───── Dataset records ─────

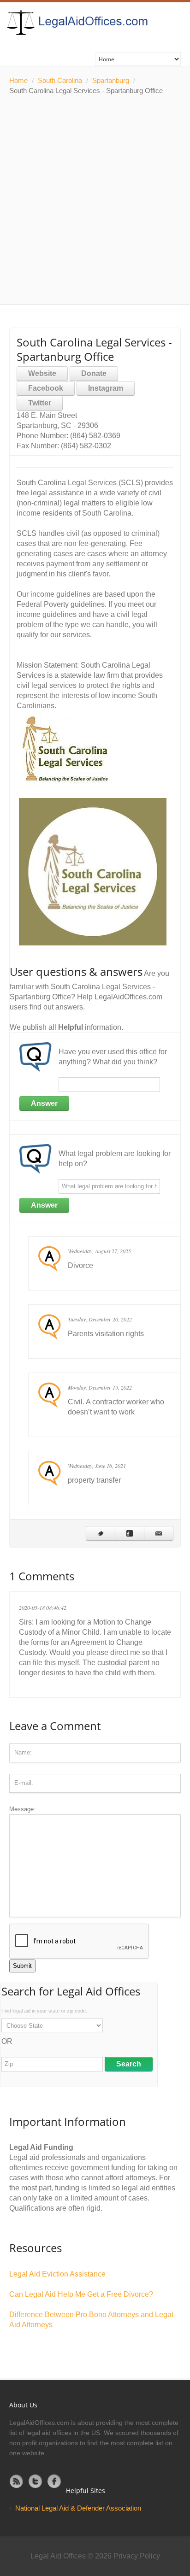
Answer (44, 1103)
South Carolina (60, 80)
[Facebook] (54, 2481)
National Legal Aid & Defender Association (78, 2508)
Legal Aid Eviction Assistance (57, 2274)
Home (18, 80)
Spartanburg (110, 80)
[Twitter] (35, 2481)
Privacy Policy (136, 2556)
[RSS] (16, 2481)
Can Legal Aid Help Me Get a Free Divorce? (81, 2294)
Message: (22, 1809)
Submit (22, 1965)
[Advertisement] (95, 200)
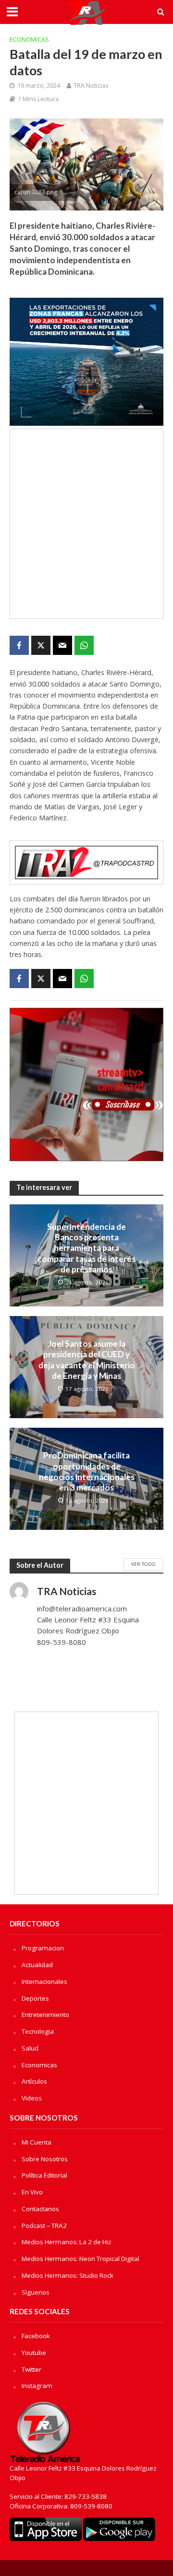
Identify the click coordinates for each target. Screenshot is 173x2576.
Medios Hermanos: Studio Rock (67, 2275)
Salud (30, 2048)
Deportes (35, 1998)
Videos (32, 2098)
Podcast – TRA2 (44, 2225)
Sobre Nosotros (45, 2159)
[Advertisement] (86, 524)
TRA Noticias (91, 86)
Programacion (43, 1948)
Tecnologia (38, 2031)
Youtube (34, 2352)
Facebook (36, 2335)
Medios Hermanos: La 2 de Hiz (66, 2242)
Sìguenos (35, 2292)
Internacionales (44, 1981)
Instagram (37, 2385)
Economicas (29, 39)
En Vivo (32, 2192)
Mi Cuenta (36, 2142)
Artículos (34, 2081)
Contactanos (40, 2208)
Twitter (31, 2369)
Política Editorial (44, 2175)
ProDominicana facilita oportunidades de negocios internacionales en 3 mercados (87, 1471)
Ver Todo (143, 1564)
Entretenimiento (45, 2014)
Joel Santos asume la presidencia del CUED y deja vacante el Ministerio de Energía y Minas (86, 1360)
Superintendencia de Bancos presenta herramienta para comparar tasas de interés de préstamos (86, 1248)
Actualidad (37, 1964)
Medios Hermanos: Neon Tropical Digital (80, 2258)
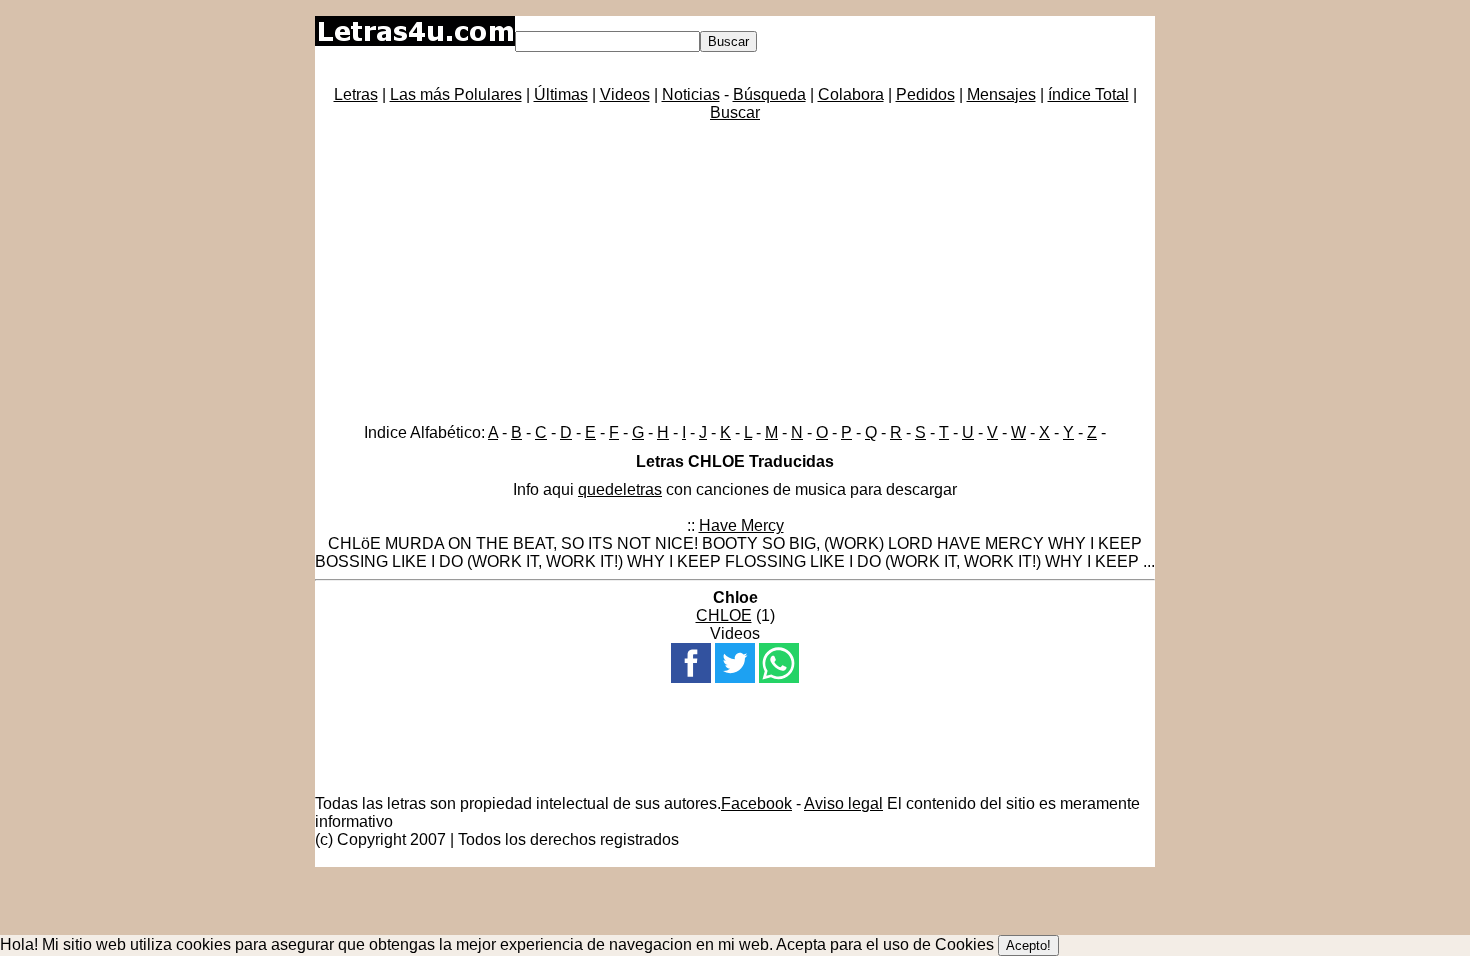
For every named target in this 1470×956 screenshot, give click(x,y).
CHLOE (724, 615)
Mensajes (1001, 94)
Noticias (691, 94)
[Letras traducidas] (415, 40)
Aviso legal (843, 803)
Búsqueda (769, 94)
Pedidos (925, 94)
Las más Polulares (456, 94)
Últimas (561, 94)
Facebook (756, 803)
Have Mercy (741, 525)
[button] (691, 663)
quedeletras (620, 489)
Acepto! (1028, 945)
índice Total (1088, 94)
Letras (356, 94)
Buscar (735, 112)
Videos (625, 94)
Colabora (851, 94)
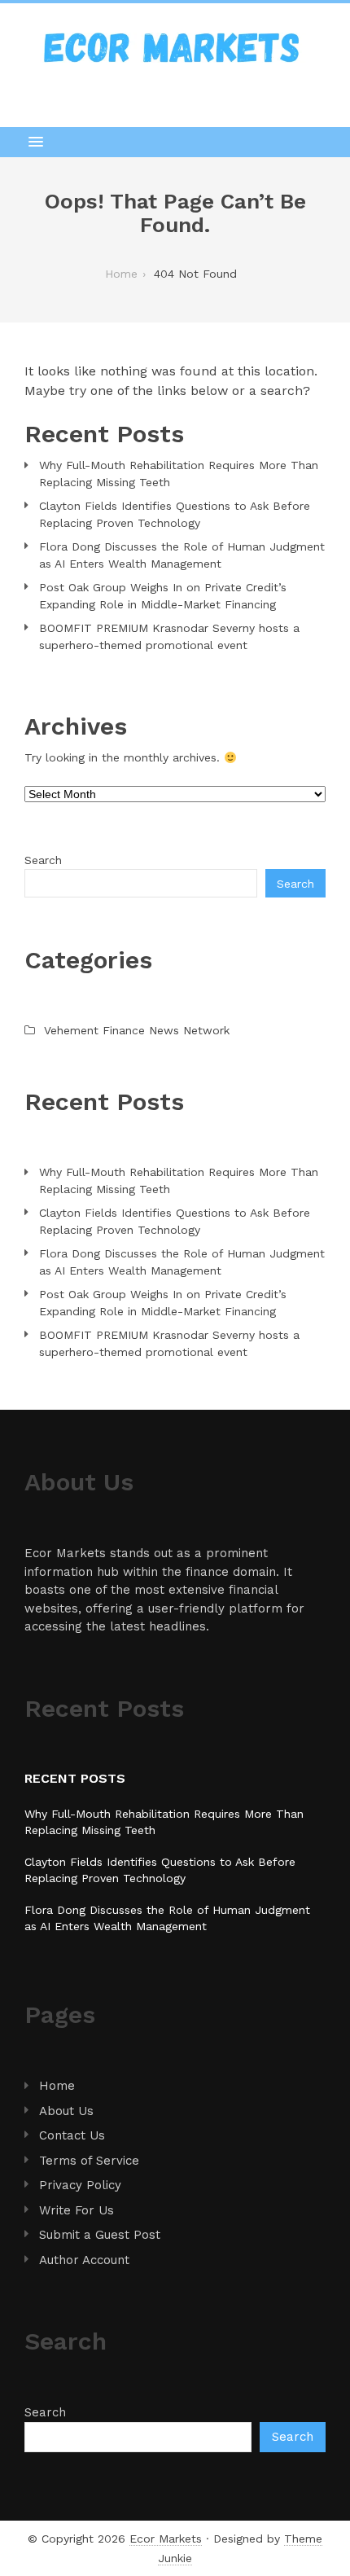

─────

**Try it:** Only one stretch of the records above is wanted: the lines between the one holding "Youtube (34, 2352)" and the one holding "Twitter (31, 2369)", inclusive, reproduced exactly.

**Solution:**
Youtube (34, 2352)
Facebook (36, 2335)
Medios Hermanos: La 2 de Hiz (66, 2242)
Sìguenos (35, 2292)
Internacionales (44, 1981)
Instagram (37, 2385)
Economicas (29, 39)
En Vivo (32, 2192)
Mi Cuenta (36, 2142)
Artículos (34, 2081)
Contactanos (40, 2208)
Twitter (31, 2369)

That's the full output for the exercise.